Le serpent qui se mord la queue

« L’intelligence artificielle, pour moi, elle est hyper ancrée dans le monde qu’on vit maintenant aujourd’hui, du fait que justement on cherche des gens de plus en plus performants et c’est eux qui ont créé ça, les programmes ; c’est un peu le serpent qui se mord la queue. Ce sont les créateurs qui ont créé des programmes compliqués, eux seuls capables de comprendre ou de décrypter et ça, j’ai l’impression que ce culte-là, de l’humain performant sur plein de domaines, l’intelligence artificielle, ça joue beaucoup en termes de compréhension. »

L’IA fait peur

« Cela me fait un peu peur, c’est faire un saut vers l’inconnu.
Je ne veux pas que cette intelligence artificielle prenne le pas sur les relations humaines. Mais je sais qu’on a besoin aussi de cette intelligence dans notre vie quotidienne, comme pour les tâches du quotidien. Il faut que cette intelligence soit accessible à toutes et à tous.
 »

« Si l’Homme n’a pas encore créé une intelligence artificielle à plusieurs tâches, c’est qu’on a encore un pseudo contrôle aussi sur la machine. Mais jusqu’à quand ? La question qui se pose, qui me fait peur, c’est le contrôle des machines sur l’Homme. Par exemple, une machine qui va pointer ton passage quand tu arrives dans l’entreprise ; le jour où il t’arrive un truc, elle va pointer que tu ne sois pas là et on ne pourra pas l’appeler en lui disant : ‘Tiens machine, il m’est arrivé un truc perso’ ; pour elle t’es un numéro, donc t’es pas là, t’es pas là. On n’est plus dans de la relation humaine, dans de la compréhension, on est de la donnée pure. Ça facilite des grands patrons sur le contrôle de leurs salariés,... et jusqu’où ça peut aller ? Il y a déjà des dérives aujourd’hui. »

Quel futur ?

« ‘Science sans conscience n’est que ruine de l’âme’ écrivait Rabelais.

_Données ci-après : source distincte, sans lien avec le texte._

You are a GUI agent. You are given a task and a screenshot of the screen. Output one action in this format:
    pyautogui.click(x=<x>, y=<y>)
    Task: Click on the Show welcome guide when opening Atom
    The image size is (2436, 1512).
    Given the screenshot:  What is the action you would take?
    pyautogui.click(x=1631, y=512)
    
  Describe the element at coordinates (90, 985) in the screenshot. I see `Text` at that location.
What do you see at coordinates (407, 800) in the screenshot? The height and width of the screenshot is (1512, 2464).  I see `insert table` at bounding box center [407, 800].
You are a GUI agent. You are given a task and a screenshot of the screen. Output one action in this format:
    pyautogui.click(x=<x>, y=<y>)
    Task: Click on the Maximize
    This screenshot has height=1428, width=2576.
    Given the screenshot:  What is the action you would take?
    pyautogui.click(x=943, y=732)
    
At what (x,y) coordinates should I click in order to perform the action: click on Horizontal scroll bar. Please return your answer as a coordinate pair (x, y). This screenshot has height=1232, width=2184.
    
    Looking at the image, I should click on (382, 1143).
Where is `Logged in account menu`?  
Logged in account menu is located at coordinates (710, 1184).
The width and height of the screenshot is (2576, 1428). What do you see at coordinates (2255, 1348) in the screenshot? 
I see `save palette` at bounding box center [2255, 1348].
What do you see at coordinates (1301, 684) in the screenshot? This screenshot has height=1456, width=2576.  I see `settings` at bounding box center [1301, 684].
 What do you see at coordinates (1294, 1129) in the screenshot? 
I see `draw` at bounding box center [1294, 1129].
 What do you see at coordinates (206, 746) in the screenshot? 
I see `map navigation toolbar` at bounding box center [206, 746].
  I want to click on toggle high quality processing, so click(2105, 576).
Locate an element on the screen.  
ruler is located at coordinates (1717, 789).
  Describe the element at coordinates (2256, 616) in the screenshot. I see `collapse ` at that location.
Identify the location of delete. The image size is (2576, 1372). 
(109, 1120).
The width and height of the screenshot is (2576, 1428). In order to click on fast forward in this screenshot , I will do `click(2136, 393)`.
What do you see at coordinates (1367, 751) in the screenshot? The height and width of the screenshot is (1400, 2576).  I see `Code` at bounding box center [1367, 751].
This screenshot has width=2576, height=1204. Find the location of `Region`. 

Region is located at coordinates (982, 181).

Du coup la question se pose aux deux bouts du processus : quelles innovations vont être proposées par les entreprises et nous, ‘consommateurs-usagers’, quelles nouveautés voulons-nous utiliser ? »

Il faut un encadrement

« Le problème vient que souvent les innovations nous sont imposées. C’est pas grave si, par exemple, on a une voiture équipée d’un déclenchement automatique de l’essuie-glace sans l’avoir demandé ; c’est plus grave si cela permet de pister nos envies avant qu’elles ne deviennent pour nous des choix bien pesés. Alors qui doit décider ? Le problème est politique, démocratique. Si la recherche doit être libre, ses applications doivent être réglementées. Mais par qui, comment ? »

Un manque d’éthique4

« Il n’y a pas d’éthique dans l’intelligence artificielle, c’est ce qui me gêne, il n’y a pas de commissions d’éthique. »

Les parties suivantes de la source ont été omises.